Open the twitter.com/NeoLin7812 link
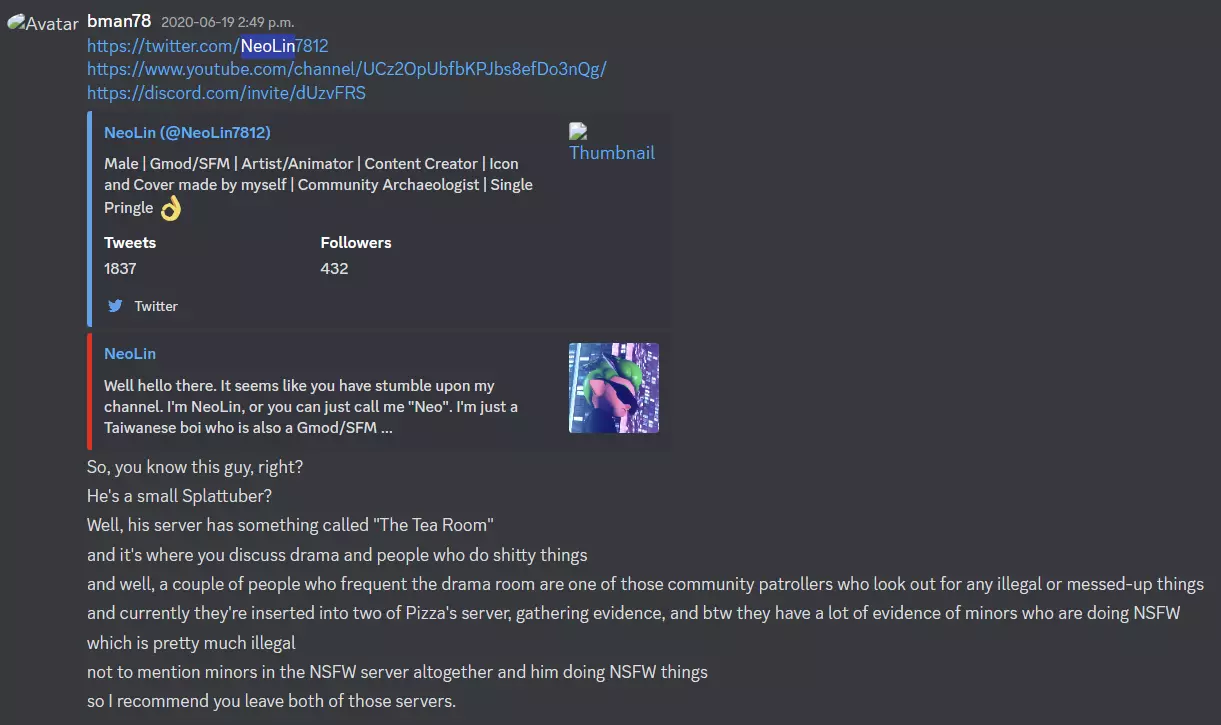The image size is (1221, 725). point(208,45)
* * *
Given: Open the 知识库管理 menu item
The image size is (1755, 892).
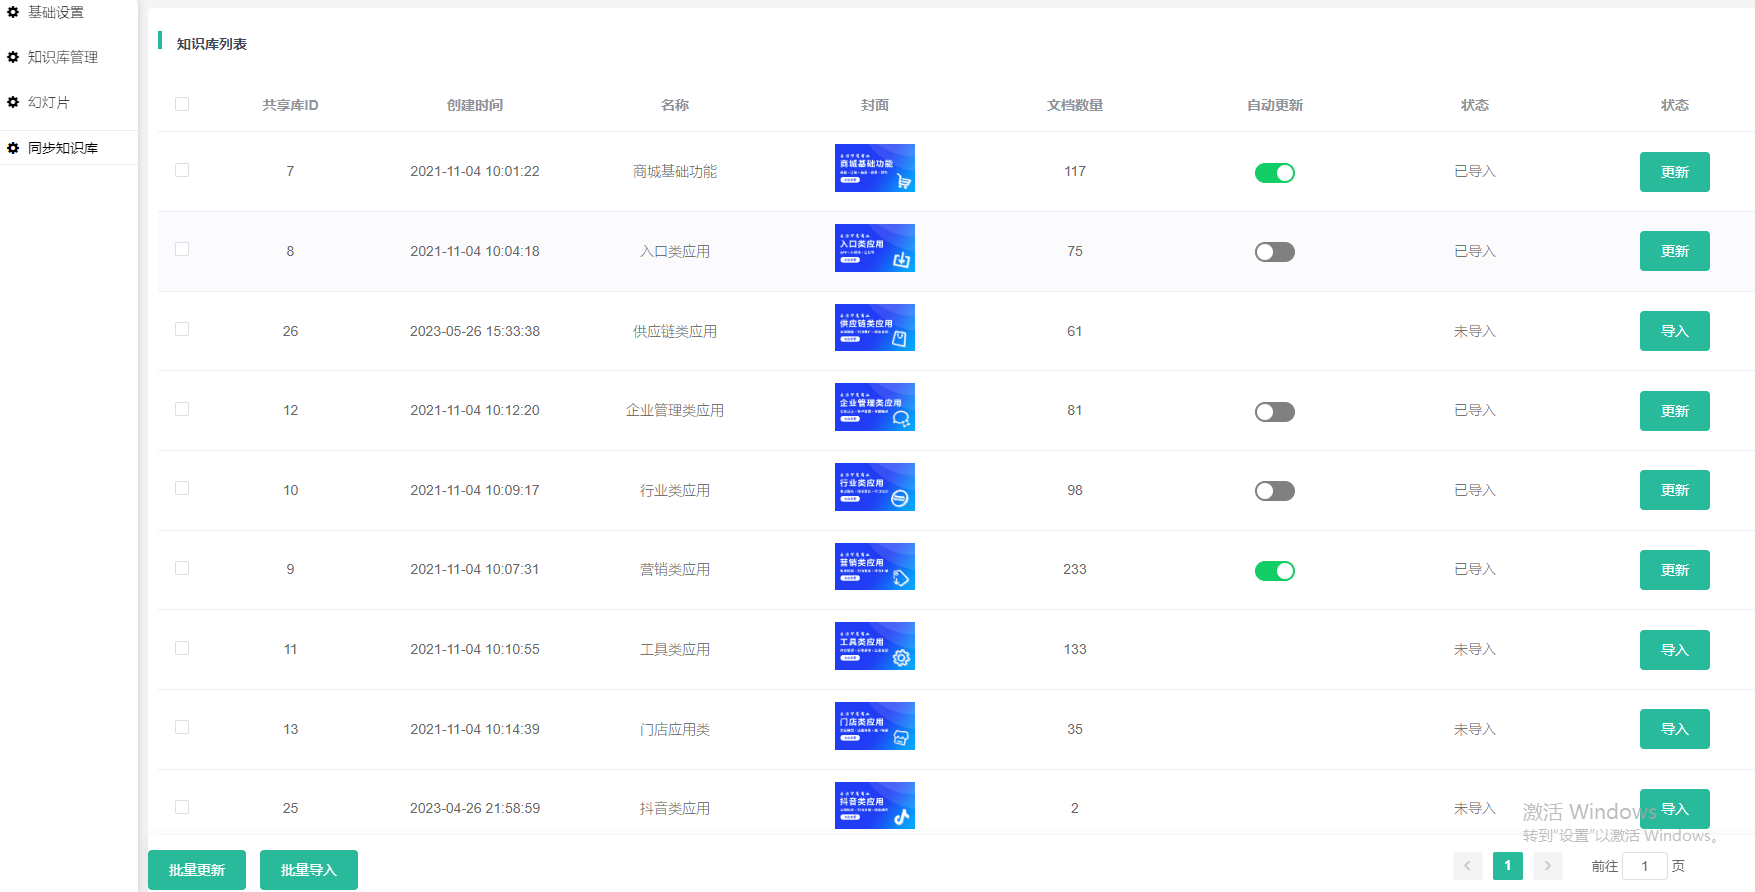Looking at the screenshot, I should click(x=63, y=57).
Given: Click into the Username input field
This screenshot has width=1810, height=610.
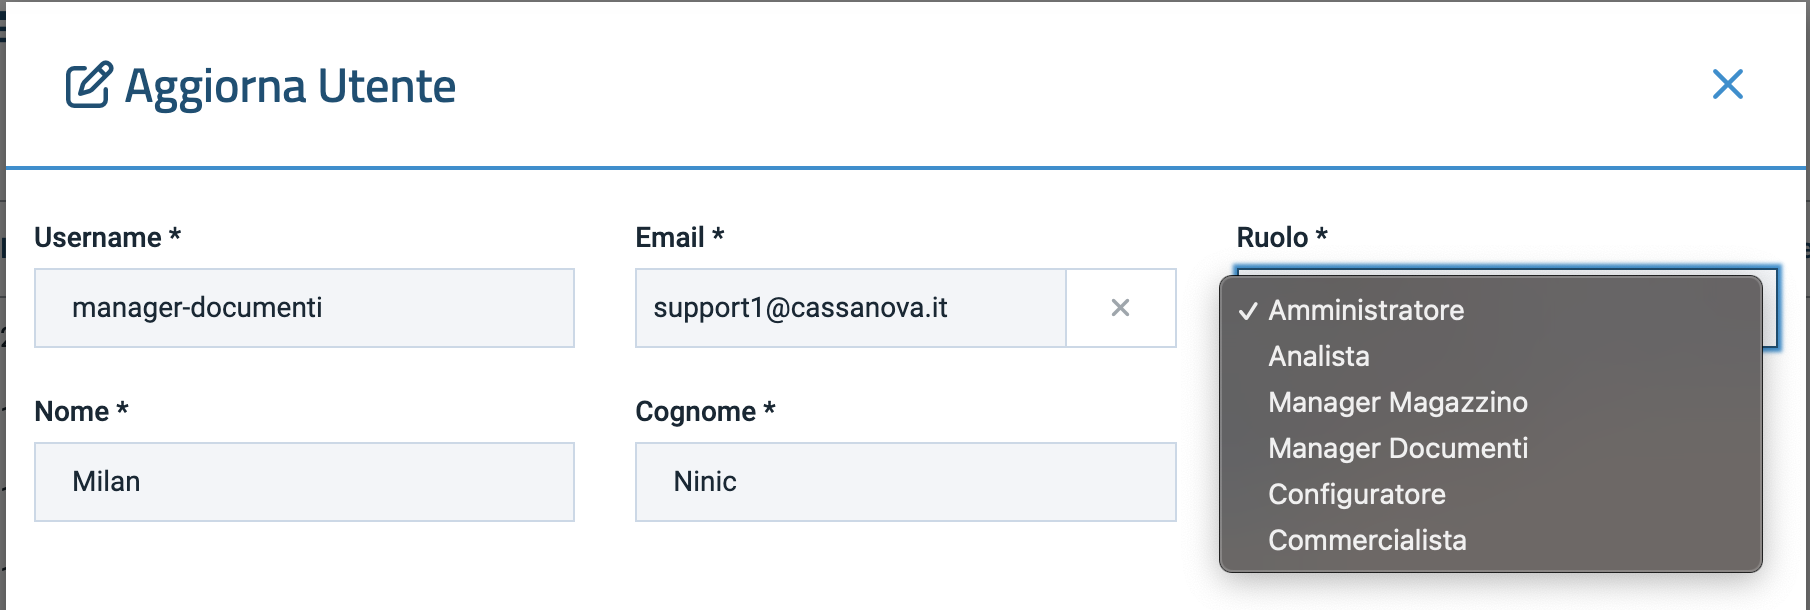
---
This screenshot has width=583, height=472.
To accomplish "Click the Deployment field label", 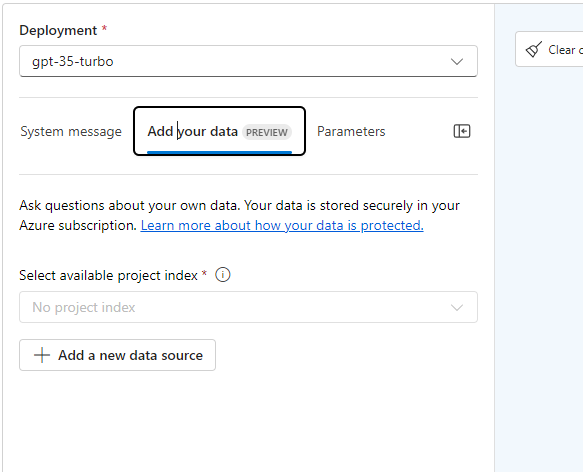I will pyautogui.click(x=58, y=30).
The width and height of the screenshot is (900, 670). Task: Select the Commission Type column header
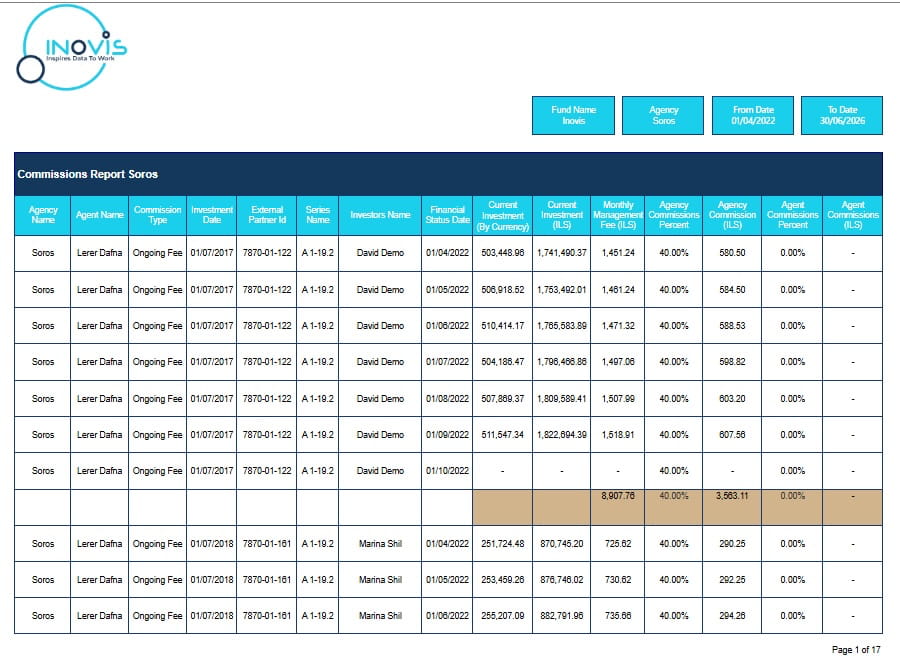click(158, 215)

## TO BE DONE
Write out the lines from the one containing "The width and" through the one containing "click(158, 215)", both included, as a numbered list with blank lines dropped and the pictures omitted.

## RESPONSE BELOW
1. The width and height of the screenshot is (900, 670). Task: Select the Commission Type column header
2. click(158, 215)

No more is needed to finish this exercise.